Sun Microsystems has concluded a global deal with Vodafone to provide Java enterprise and desktop software to the mobile phone network's operations across more than 26 countries.
Sun's Java Enterprise System (JES) will be used to deliver core enterprise network services at Vodafone. The Java Desktop System is also included in the deal and will include the StarOffice productivity suite, Mozilla browser, Evolution e-mail and calendar client. The desktop system runs on the Linux operating system and competes with Microsoft Office and Microsoft Windows.
Sun said the agreement will serve as a model for other organisations who wish to simplify and integrate their global IT requirements, while controlling costs.

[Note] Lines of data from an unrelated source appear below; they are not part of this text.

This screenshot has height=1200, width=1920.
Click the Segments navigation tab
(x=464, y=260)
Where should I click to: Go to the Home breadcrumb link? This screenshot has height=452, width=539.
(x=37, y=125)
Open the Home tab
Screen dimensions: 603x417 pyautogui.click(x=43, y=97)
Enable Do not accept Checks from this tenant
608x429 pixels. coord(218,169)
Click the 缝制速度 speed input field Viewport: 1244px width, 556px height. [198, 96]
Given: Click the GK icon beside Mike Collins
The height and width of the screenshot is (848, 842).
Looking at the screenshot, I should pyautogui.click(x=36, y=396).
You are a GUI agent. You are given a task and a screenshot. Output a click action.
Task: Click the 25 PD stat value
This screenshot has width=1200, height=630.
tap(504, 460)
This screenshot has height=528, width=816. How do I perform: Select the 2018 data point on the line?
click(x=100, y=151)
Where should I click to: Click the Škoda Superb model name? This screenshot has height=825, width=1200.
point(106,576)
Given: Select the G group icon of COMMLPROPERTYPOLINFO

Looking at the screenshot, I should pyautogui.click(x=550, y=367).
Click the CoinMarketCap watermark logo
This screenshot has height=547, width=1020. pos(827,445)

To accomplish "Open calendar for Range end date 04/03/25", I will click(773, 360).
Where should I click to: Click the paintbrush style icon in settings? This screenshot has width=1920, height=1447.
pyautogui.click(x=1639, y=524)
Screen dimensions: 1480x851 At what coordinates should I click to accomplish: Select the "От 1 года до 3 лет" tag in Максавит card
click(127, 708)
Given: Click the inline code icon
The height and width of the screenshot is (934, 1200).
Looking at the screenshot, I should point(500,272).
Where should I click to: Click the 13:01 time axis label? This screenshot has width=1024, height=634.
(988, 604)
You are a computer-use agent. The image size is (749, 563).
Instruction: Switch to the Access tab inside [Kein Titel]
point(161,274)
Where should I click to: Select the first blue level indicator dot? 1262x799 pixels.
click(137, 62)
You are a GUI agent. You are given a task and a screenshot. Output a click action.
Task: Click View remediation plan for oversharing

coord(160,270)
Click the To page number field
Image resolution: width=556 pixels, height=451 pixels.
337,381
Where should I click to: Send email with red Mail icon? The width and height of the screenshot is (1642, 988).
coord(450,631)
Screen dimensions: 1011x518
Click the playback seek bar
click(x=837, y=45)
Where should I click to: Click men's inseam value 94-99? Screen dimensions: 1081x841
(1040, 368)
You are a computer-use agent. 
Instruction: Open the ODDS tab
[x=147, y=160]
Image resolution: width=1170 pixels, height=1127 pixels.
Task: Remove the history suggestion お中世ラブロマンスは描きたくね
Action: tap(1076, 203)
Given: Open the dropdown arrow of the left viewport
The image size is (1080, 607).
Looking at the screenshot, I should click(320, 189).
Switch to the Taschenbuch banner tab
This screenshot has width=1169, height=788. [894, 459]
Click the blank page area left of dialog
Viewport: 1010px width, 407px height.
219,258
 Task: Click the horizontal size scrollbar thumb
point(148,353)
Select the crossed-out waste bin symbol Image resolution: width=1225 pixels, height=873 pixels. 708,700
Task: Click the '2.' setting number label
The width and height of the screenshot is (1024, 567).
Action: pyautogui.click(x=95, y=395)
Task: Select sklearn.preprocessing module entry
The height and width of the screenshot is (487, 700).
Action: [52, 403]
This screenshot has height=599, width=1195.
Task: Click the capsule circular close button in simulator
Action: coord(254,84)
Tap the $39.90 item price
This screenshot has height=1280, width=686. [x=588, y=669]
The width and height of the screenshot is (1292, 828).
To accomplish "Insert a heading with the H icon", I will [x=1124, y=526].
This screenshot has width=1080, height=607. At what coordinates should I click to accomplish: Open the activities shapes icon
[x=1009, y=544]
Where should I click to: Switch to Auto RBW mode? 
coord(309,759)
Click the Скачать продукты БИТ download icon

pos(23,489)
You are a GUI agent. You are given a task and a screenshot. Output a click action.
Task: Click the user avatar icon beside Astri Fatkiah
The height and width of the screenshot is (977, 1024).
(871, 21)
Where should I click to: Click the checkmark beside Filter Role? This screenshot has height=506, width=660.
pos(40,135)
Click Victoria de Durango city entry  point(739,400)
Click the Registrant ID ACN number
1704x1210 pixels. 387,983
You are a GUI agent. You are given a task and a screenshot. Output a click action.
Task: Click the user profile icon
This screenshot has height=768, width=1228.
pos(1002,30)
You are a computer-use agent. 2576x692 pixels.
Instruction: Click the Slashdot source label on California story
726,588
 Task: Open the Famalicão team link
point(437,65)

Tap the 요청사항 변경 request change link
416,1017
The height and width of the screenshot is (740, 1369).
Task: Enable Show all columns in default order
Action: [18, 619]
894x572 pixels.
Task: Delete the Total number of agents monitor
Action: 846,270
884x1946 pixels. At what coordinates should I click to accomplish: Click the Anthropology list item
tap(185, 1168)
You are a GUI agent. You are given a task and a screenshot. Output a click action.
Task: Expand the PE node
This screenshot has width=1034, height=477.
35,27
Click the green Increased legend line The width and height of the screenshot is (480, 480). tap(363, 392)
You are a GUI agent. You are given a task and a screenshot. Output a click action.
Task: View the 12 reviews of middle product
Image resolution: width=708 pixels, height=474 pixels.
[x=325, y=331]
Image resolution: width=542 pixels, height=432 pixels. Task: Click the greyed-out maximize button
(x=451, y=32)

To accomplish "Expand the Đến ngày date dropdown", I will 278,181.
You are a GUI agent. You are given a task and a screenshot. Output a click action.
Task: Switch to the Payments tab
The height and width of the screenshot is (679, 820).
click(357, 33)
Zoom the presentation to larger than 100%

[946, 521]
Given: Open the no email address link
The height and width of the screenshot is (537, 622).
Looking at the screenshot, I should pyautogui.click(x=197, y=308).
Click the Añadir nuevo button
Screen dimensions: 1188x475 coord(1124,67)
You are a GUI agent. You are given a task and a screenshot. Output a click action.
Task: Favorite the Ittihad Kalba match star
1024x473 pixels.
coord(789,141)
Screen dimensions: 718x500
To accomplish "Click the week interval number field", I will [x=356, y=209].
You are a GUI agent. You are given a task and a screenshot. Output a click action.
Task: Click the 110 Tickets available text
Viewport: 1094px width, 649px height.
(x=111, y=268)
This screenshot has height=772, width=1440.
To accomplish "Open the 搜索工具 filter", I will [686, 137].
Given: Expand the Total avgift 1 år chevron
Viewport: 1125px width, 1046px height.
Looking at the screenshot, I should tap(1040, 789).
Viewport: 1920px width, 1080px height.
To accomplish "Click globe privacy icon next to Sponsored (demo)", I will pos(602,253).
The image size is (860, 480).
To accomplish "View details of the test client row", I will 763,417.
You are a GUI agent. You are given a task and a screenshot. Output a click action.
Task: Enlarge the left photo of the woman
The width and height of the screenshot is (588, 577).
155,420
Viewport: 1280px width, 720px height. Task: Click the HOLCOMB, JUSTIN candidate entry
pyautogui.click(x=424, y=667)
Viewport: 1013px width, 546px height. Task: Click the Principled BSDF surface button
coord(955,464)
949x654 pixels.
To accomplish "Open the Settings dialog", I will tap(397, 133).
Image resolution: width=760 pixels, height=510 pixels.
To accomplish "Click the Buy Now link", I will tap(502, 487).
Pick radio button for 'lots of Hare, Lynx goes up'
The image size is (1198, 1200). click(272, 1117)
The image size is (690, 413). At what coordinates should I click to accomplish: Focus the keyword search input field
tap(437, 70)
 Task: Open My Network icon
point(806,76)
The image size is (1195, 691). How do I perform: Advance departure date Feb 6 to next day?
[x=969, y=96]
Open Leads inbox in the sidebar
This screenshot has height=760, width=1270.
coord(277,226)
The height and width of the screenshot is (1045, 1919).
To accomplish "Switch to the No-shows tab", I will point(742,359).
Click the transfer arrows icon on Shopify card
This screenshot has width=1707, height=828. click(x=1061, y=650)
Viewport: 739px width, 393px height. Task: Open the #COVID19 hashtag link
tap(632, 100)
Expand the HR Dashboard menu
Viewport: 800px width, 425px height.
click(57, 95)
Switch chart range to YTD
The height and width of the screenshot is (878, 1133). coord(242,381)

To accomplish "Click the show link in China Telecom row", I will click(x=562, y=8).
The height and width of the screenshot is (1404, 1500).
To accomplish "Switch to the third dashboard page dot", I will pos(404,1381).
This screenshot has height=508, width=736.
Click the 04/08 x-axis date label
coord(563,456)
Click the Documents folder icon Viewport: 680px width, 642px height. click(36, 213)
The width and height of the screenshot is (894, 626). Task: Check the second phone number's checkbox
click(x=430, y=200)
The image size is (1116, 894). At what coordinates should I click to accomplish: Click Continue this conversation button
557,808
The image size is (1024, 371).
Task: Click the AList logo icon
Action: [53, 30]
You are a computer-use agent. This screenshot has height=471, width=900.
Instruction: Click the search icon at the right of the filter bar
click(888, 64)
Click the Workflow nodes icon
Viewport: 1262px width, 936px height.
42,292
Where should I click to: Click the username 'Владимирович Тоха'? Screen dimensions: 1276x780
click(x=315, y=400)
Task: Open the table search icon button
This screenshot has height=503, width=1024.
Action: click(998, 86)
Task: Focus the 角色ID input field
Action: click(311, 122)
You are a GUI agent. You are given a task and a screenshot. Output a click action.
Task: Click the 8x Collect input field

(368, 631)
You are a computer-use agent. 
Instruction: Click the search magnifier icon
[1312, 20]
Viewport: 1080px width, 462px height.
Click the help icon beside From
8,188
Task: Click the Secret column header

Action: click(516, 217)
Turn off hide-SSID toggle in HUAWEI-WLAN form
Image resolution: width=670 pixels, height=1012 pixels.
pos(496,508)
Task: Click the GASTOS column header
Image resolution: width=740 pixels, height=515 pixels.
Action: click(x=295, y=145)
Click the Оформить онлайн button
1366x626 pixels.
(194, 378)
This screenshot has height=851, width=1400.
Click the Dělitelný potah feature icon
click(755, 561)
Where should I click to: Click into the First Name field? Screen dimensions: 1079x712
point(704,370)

Sun charges a fixed fee of $100 per annum for every JES user.
"With this agreement with Sun, we anticipate significant cost and synergy savings over the next few years due to reduced support and deployment costs," said Detlef Schultz, global supply chain director at Vodafone, in a statement.
Sun's deal with Vodafone includes hardware, software and services product line.
Vodafone is already one of Sun's biggest users of the Java System Directory product. Vodafone's subsidiaries in Greece, Spain, Germany, the UK, Ireland and the Netherlands have already purchased licenses under the new contract.
The global nature of the deal reflects the mobile operator's "One Vodafone" programme, which aims to create a single global identity for the company. In September, Vodafone said that it expected the programme to lead to a boost in revenue and reduced costs to the tune of £2.5bn by 2008.
The company is now three years into the seven-year programme, which is aimed at creating a single corporate identity and range of products and services. The programme was also initiated to provide economies of scale for the company, which is the world's largest mobile operator in terms of revenue.